* Problem description *
For this exercise, copy exactly only the lines from the one containing "This screenshot has width=868, height=332." to the final line of the material below, without the pictures.
+++++
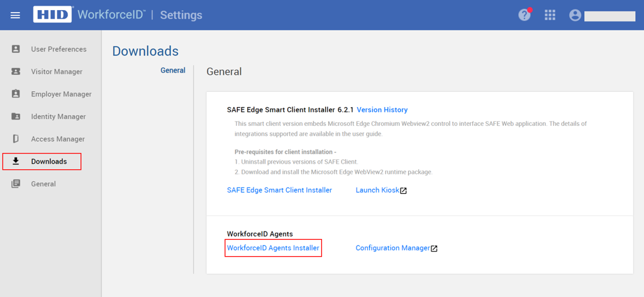Viewport: 644px width, 297px height.
Task: Click the Identity Manager folder icon
Action: [16, 116]
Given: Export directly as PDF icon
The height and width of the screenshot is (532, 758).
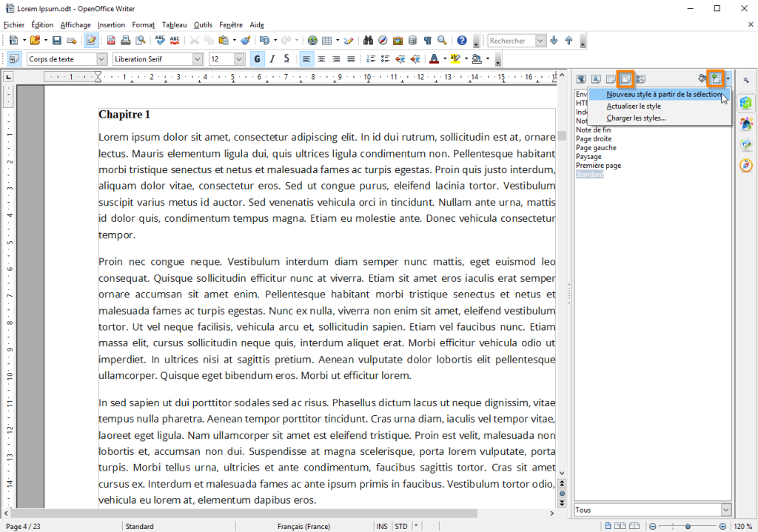Looking at the screenshot, I should click(112, 41).

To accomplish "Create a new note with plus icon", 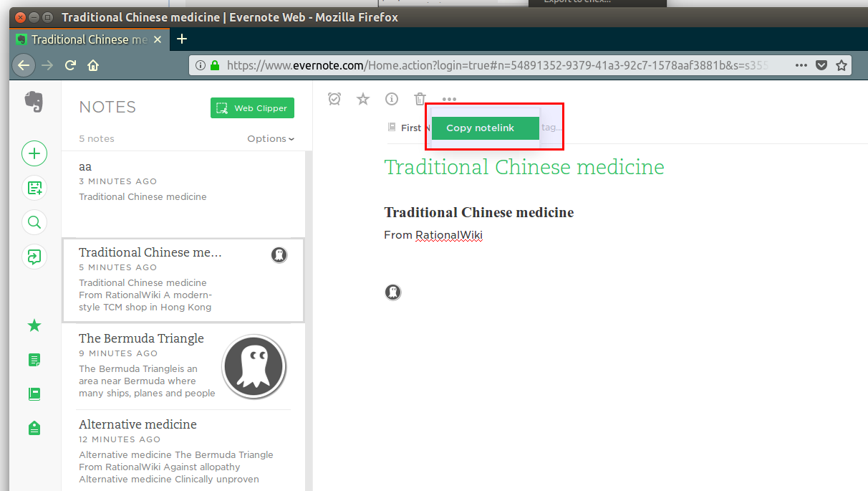I will 34,153.
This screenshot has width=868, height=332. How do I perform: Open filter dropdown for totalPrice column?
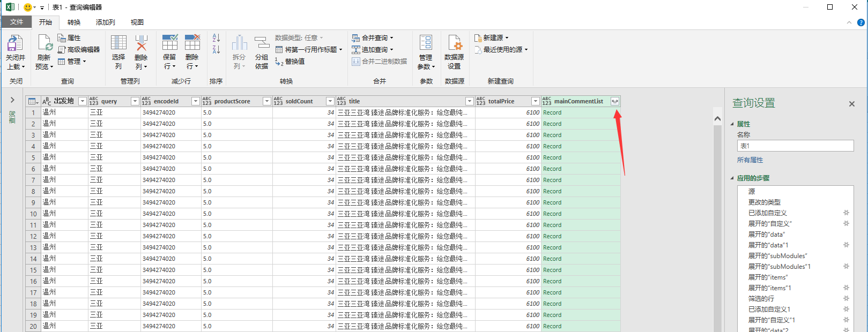[535, 101]
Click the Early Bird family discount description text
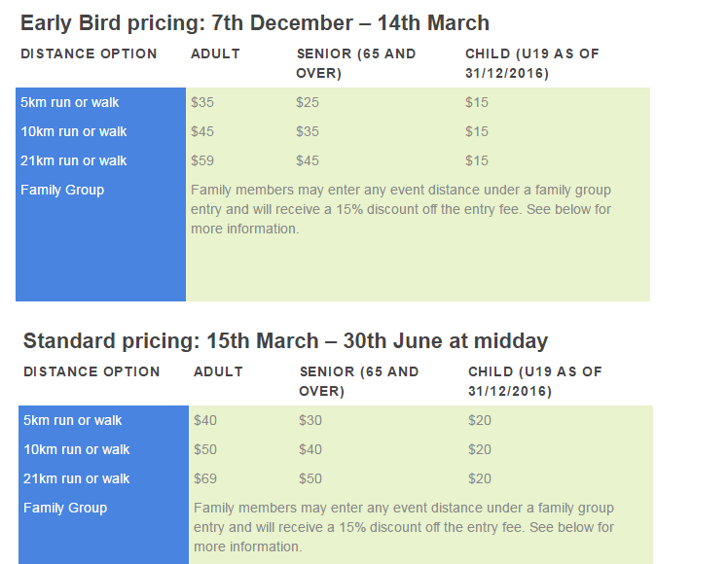This screenshot has width=728, height=564. click(401, 209)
+++++
* Output of the exercise *
This screenshot has width=868, height=332. How do I perform: Open filter dropdown for totalPrice column?
[535, 101]
Click the Early Bird family discount description text
This screenshot has width=728, height=564. click(401, 209)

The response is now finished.